Some of your comparisons are irrelevant for a few reasons. Alot of the warranties your speaking of will be pro-rated just like a car battery or tire. What that basically breaks down to is a gimmick to get you to buy the same product again when need be. It ends up being less expensive than loosing you to the competition.

No way can you compare the LED's to the laptop scenario. Your not looking to put 1000+ laptops a year out in customers hands and pray they hold up.

Here is another question. Has anyone tried CFL lamps outside ?

indylights
08-28-2010, 11:38 AM
I have had zero requests for LED on my lighting jobs. It has nothing to do with relamping or maintenance work, but I'm not going to unnecessarily push an untested upsell when the high quality halogen lamps I have in place have worked great. I get more versatility, greater output, and proven results with the halogen I use. Not all of us live in resort vacation wonderland, and in the Midwest, where the economy has been devastated, the additional cost is way too prohibitive right now for something that may go very wrong sooner rather than later. And just like TV's and cellphones, today's great technology may be worthless tomorrow in the LED market.

Scott Maloney
Sunflower Landscapes

AztlanLC
08-28-2010, 11:45 AM
my approach to LED has also being to wait, last season we priced a job where the customer requested LED, we figured it would take 8 years to recover the extra cost of the fixtures if none of the LED's have to be replaced

Tomwilllight
08-28-2010, 02:12 PM
Hi Classic. How about this for an idea... Try some LED lamps out at your own home / shop and see how they perform. Get used to them a bit.... In the time you spend waiting until you hear other's opinions improve, you could be doing your own evaluation.

James, I've installed 6 different manufacturer's (including yours) product in my back garden. In addition, I've installed my collection of various area lights to demonstrate how the selection of height, reflector and source impact the luminaire's performance.
--------------------
▶ _ACTIONS TO TAKE_
- A) Write out the forum thread on LED lighting from "No way can you" up to and including "the LED market.".
- B) In the forum thread on LED lighting, how many years did AztlanLC figure it would take to recover the extra cost of LED fixtures?
- C) In the forum thread on LED lighting, what does the paragraph beginning "I have had zero requests for LED" say? Give its main facts as a short list.
The rows have no connection to the forum thread on LED lighting.

▶ _DATA SUPPLIED_
--------------------
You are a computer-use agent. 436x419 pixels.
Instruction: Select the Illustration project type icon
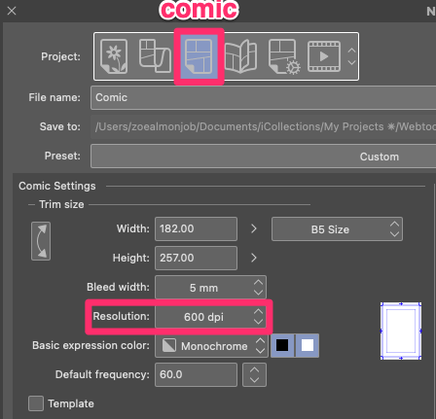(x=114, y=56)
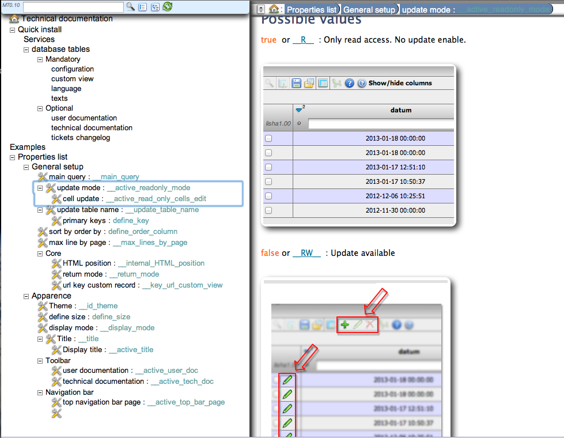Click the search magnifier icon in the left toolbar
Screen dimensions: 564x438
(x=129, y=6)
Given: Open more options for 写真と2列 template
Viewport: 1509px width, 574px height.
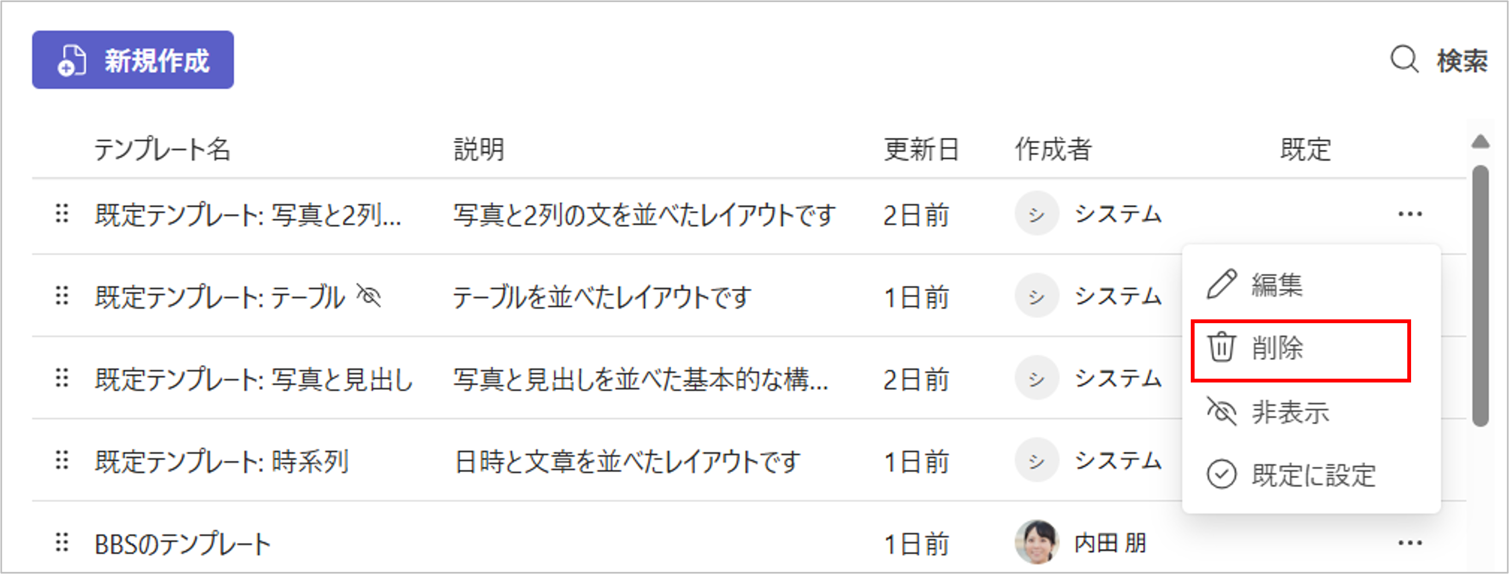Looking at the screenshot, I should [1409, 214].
--------------------
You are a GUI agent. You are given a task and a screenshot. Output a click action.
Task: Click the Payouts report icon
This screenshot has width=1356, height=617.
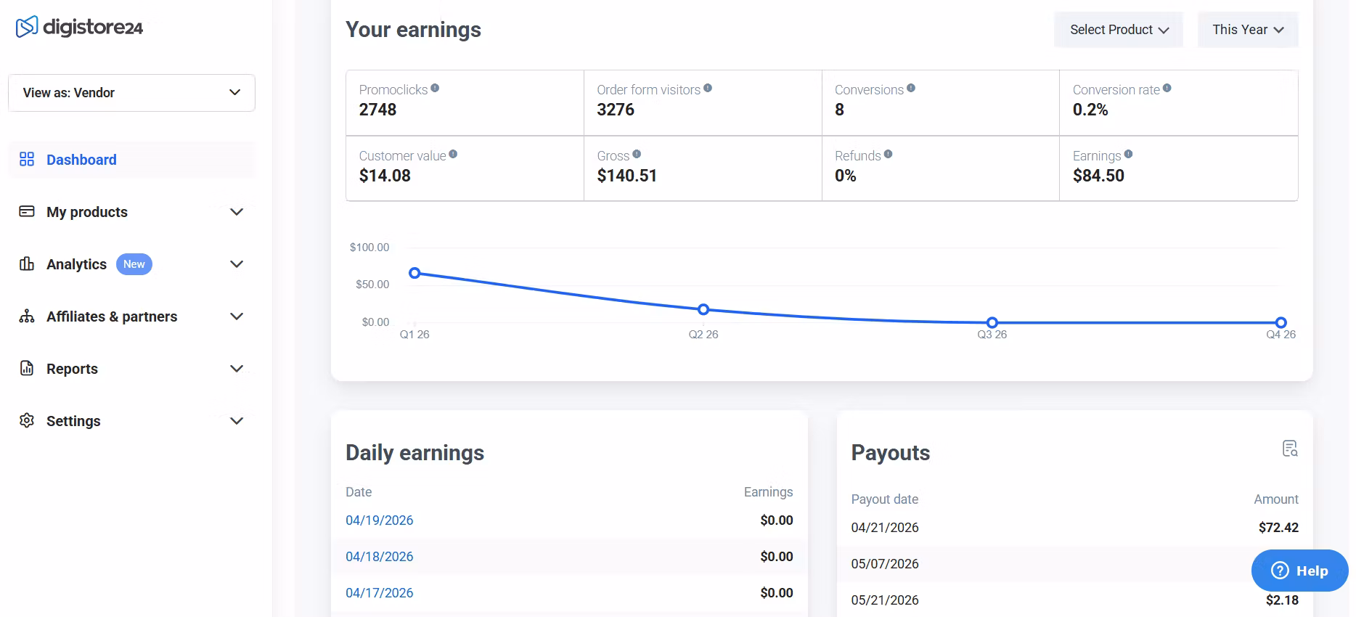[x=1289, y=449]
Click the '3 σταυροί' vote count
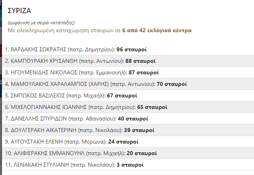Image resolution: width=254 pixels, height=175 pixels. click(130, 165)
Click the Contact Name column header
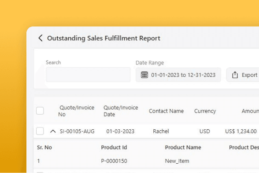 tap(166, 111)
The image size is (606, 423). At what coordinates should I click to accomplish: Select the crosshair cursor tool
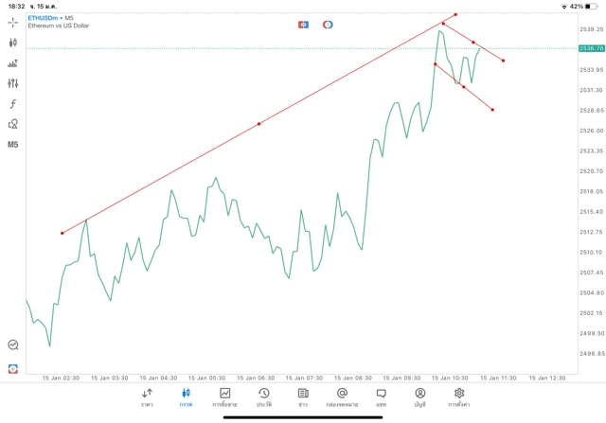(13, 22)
--------------------
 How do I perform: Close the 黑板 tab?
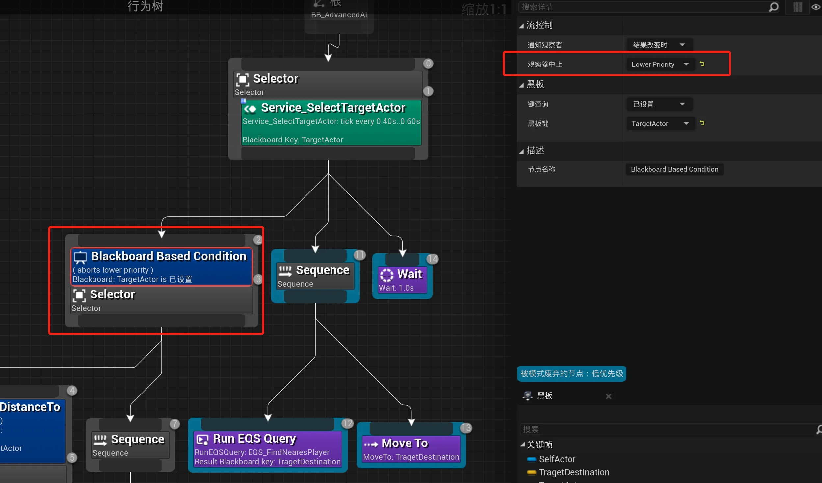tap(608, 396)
--------------------
▶ _SOLUTIONS FOR EACH TASK_
- A)
No way can you compare the LED's to the laptop scenario. Your not looking to put 1000+ laptops a year out in customers hands and pray they hold up.

Here is another question. Has anyone tried CFL lamps outside ?

indylights
08-28-2010, 11:38 AM
I have had zero requests for LED on my lighting jobs. It has nothing to do with relamping or maintenance work, but I'm not going to unnecessarily push an untested upsell when the high quality halogen lamps I have in place have worked great. I get more versatility, greater output, and proven results with the halogen I use. Not all of us live in resort vacation wonderland, and in the Midwest, where the economy has been devastated, the additional cost is way too prohibitive right now for something that may go very wrong sooner rather than later. And just like TV's and cellphones, today's great technology may be worthless tomorrow in the LED market.

- B) 8 years, if none of the LEDs have to be replaced.

- C)
- The writer has had no requests for LED on lighting jobs.
- This has nothing to do with relamping or maintenance work. The writer won't push an untested upsell when the high-quality halogen lamps already in place have worked great.
- The halogen gives more versatility, greater output, and proven results.
- In the Midwest, where the economy has been devastated, the added cost is too prohibitive for something that may go very wrong sooner rather than later.
- As with TVs and cellphones, today's great LED technology may be worthless tomorrow.